There is no evidence that a jab used to protect girls against cervical cancer causes chronic fatigue syndrome, a regulator has said.
The Medicines and Healthcare products Regulatory Agency (MHRA) found no link between Cervarix - which is no longer used in schools - and the syndrome, also known as ME.
Cervarix, which is manufactured by GlaxoSmithKline (GSK), protects against two strains of the human papillomavirus (HPV), which causes most cases of cervical cancer.
Cervarix was given to more than two million young women aged 12 to 18 in the UK as part of the government’s HPV vaccination programme between September 2008 and September 2012.
It was then replaced by Gardasil, supplied by Sanofi Pasteur MSD, which protects against genital warts caused by HPV types 16 and 18 but also against HPV types 6 and 11.
MHRA scientists carried out a review of Cervarix’s safety following reports that some women were suffering from chronic fatigue syndrome after vaccination.
They analysed patient record data to compare the frequency of fatigue syndromes in young women before and after the start of the vaccination programme and the risk following vaccination compared to other time periods.
The study, published in the journal Vaccine, found no evidence of an increased risk of chronic fatigue syndrome in women having the jab.
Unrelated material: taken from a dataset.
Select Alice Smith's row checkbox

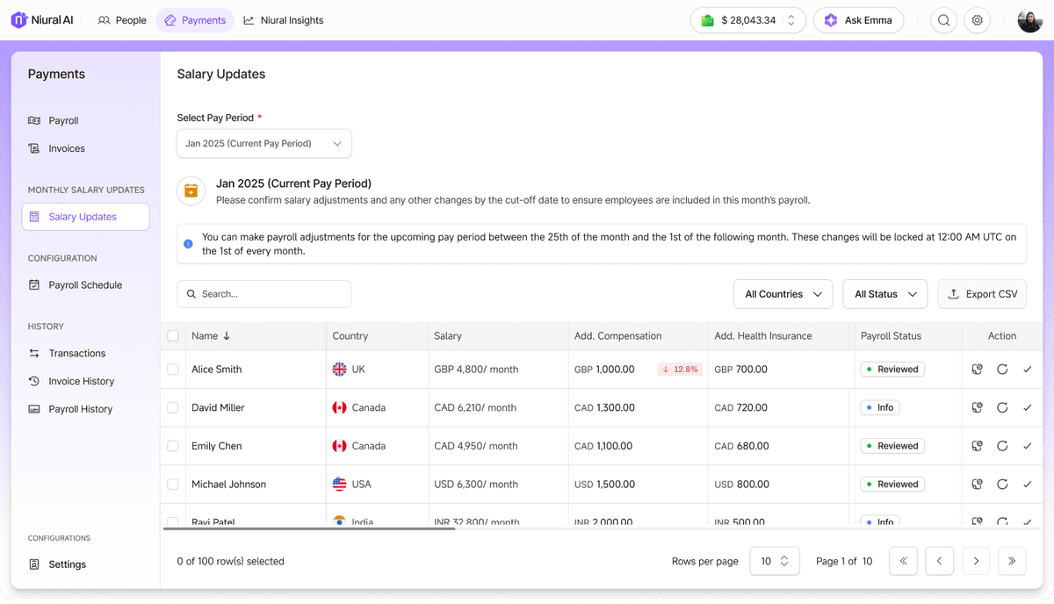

Dr Philip Bryan of the MHRA, who co-authored the study, said: “We have one of the best HPV vaccination programmes in the world that protects women from cervical cancer.
“Our study found no evidence to implicate Cervarix vaccine in development of chronic fatigue syndrome, and we hope that our findings give further reassurance about the safety of the HPV vaccine.”
Robert Music, chief executive of the charity Jo’s Cervical Cancer Trust, said: “Like all vaccines, there are possible side effects to take into consideration and it’s important that those eligible and their guardians make themselves aware of these.
“But these research findings by the MHRA are very positive and we encourage all those who are eligible to take up the vaccine.
“Cervical cancer is a largely preventable disease thanks in part to the HPV vaccination, which prevents 70% of cervical cancers.
“Indeed, researchers have said that an 80% uptake year on year could see a two thirds reduction in cervical cancer incidence in women under 30 by 2025.”
There were around 2,900 new cases of cervical cancer diagnosed in the UK in 2010 - around eight women every day.
Some 940 women died from cervical cancer in 2010.